Ducking around back I found that magical door named Sauna, and headed down to the basement level, and a hallway that would have been at home in any midcentury school building. A smiling lady in a marquee-booth between women's and men's doors later, I was in the locker room and on my own for the next 2 hours. (Being alone, I took the liberty of taking pictures, which I somehow always feel hesitant about in bathhouses.)



Hermanni Sauna is what I imagine any neighborhood bath could be like; comfortable and straightforward, not leaning in any particular direction. A clean, well-used, commonly-loved bath. The showering room is only for showering, the drying and dressing room for exactly what it says. Not much room for socializing or luxuriating, high function-to-form ratio.

The stove room is similarly simple, wood panels and wood benches, a lovely room long enough to feel a real heat differential from door-end to stove-end. The first public place here I've seen where the low bench could really be for sitting, maybe a nod to a multigenerational (multitemperational?) clientele. The stove is a monsterous thing; a cylinder of stones a solid 4 feet tall, caged by steel mesh. Through the gaps I could see long loops of heating element glowing orange. For all that it seemed a fairly timid stove, giving mild and even heat.
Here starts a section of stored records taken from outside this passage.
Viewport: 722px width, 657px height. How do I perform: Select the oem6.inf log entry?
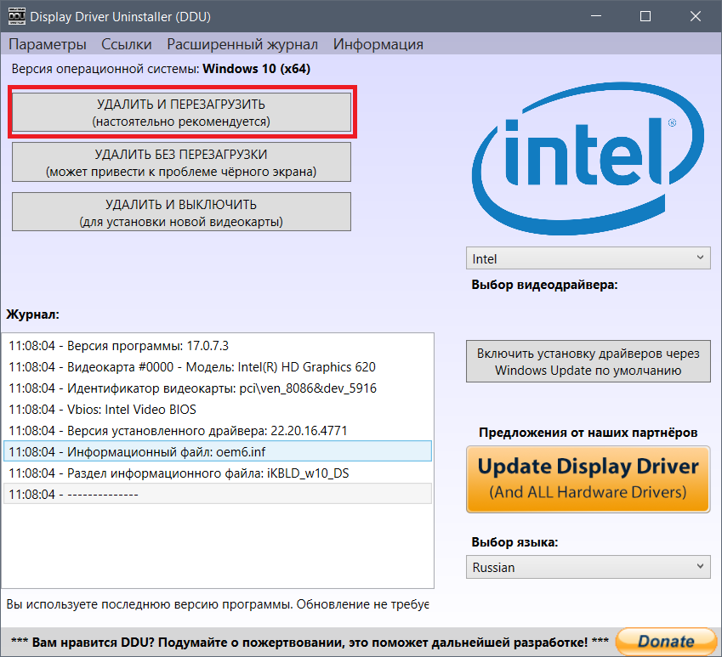pyautogui.click(x=217, y=451)
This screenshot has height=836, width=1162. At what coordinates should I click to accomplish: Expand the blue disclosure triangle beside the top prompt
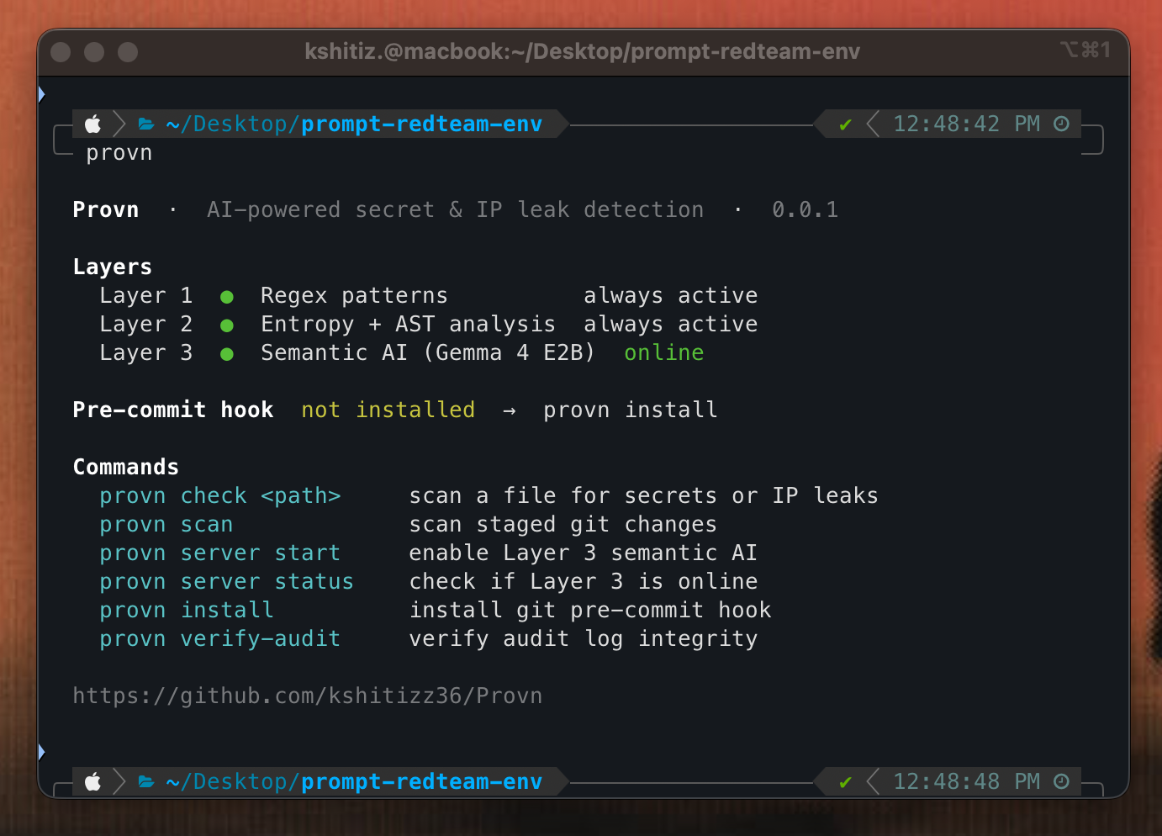click(x=41, y=93)
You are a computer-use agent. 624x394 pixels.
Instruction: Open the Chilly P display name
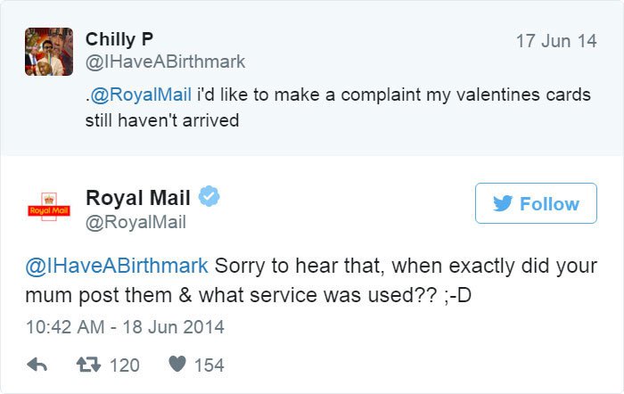[119, 39]
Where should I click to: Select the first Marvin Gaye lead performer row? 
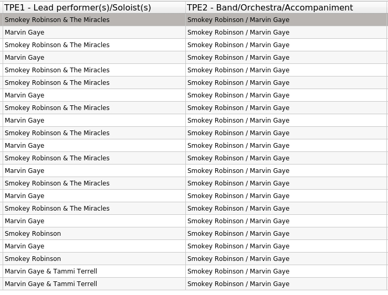point(25,32)
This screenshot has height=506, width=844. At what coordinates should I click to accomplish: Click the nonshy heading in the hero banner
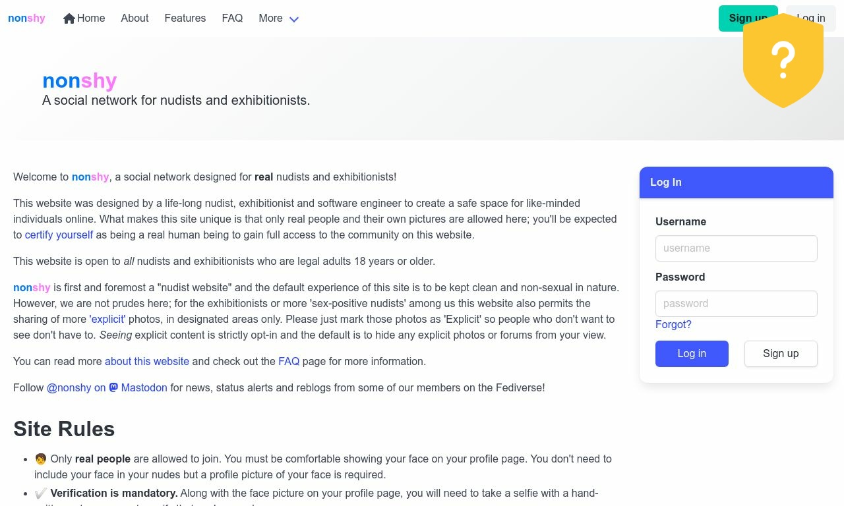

Id guess somewhere between 70-80? (There was just a thermometer-shaped clean patch on the wall.) Throwing a ladle of water on it (really nice round-belly ladles!) didn't have a strong effect. The stove always stopped sizzling before any wave of heat rolled toward me, and the wave was short-lived. Smelled of hot metal and rainy asphalt. The heat was easy to spend long minutes in, easy to leave and return to, easy to tell when I was finished.

Sauna Hermanni -- Neighborhood bathhouse.